Day 23, 737: Weighing Success vs. Failure.
I’ve always been a bit off balance. It’s served me well. It has resulted in a certain degree of clutziness throughout my life, but also allows me to fall and land well since I’m so used to being off centered. Nevertheless, my balance is not what it used to be, largely because I don’t practice it enough. I don’t take Yoga, and I don’t do balance exercises at the gym.
A few years ago, I wanted to again take up inline skating. My entire family voted against it because when you fall you fall on hard ground, usually concrete, and can break something.

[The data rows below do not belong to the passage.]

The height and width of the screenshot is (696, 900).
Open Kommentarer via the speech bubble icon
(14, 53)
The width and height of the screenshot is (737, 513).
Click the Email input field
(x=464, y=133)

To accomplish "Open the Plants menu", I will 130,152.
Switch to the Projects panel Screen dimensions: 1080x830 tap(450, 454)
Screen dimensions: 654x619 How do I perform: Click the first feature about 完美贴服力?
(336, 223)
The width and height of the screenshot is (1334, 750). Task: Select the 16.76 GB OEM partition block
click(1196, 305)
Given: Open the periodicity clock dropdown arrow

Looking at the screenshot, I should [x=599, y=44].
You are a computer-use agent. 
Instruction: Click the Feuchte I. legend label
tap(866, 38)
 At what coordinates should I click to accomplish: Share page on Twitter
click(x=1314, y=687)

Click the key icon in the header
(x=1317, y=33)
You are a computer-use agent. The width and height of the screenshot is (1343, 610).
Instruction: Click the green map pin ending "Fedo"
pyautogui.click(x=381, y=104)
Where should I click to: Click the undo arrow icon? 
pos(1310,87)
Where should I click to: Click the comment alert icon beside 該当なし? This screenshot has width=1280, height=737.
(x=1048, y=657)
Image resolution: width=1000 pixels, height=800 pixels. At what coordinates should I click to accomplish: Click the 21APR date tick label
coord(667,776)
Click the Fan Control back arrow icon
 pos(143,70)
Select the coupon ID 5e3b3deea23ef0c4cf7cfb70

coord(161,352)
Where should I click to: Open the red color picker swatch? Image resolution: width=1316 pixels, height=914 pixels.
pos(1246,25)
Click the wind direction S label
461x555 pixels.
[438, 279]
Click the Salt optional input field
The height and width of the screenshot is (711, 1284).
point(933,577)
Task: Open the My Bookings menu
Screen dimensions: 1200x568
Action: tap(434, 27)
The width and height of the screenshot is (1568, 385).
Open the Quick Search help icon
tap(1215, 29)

Given all that, you’d think I’d shy away from any sort of balancing acts, but no. Today, we bought a Standing Paddle Board to prepare for fun summer activities. It’s a safe bet my girls will use the paddle board more than me, but it’s also a safe bet I’ll use it and fall frequently. The good news is that when you fall on a paddle board, it’s into water, so it’s a soft landing. No harm, except to egos, and I have no ego about balance. Success to me is staying standing longer than I might otherwise assume with each outing.
Last year, we tried paddle boarding with a neighbor’s board. I thought it was a tremendous success because I got up on the paddle board and paddled away the tiniest bit. And I did fall, but not until I moved the board a few feet forward and a few feet sideways. I couldn’t turn it around, and, of course, I was rushing because I had a pending appointment on more solid ground.
Ironically, my youngest daughter felt it was an abysmal failure – because I fell! What I learned is that people have very different definitions of success and failure. I had set the bar low for myself, so just standing erect on the board was a success. It never dawned on me I wouldn’t fall off it! I was happy that I had immediately graduated to paddle while standing rather than sitting or on my knees as is common for many beginners.
Paddle boarding may be a good analogy for life and work. Frequently success is not defined by sinking or swimming. It’s defined by trying, falling, getting back up, and trying to find balance. If that’s true, this may be my sport!
P.S. There are some amazing people who actually do yoga on paddleboards. I’m going to be happy if I can just stay straight and do yoga on land! I am in awe of them and wish them well. I’m sticking to straight paddling. And in case you had ask, no the picture above is not me, nor anyone I know.
Daily Focus on Gun Sanity: The problem with gun control in this country is that there has been no balance. It has been approached as an all or nothing proposition — anyone anywhere anytime or no one, nowhere, no time. There is a time and place for everything and people who should engage in an activity and people who shouldn’t. Those proposing gun sanity, are just saying that and no more. Let hunters hunt. Let collectors collect. Let sane, mature people preferably with training have guns if they desire. Everyone else, not so much. That’s a balanced approach, just as democracy itself requires checks and balances among its branches. What control advocates ask for is some checks and balances among our citizenry without the loopholes that allow crazies to do crazy things.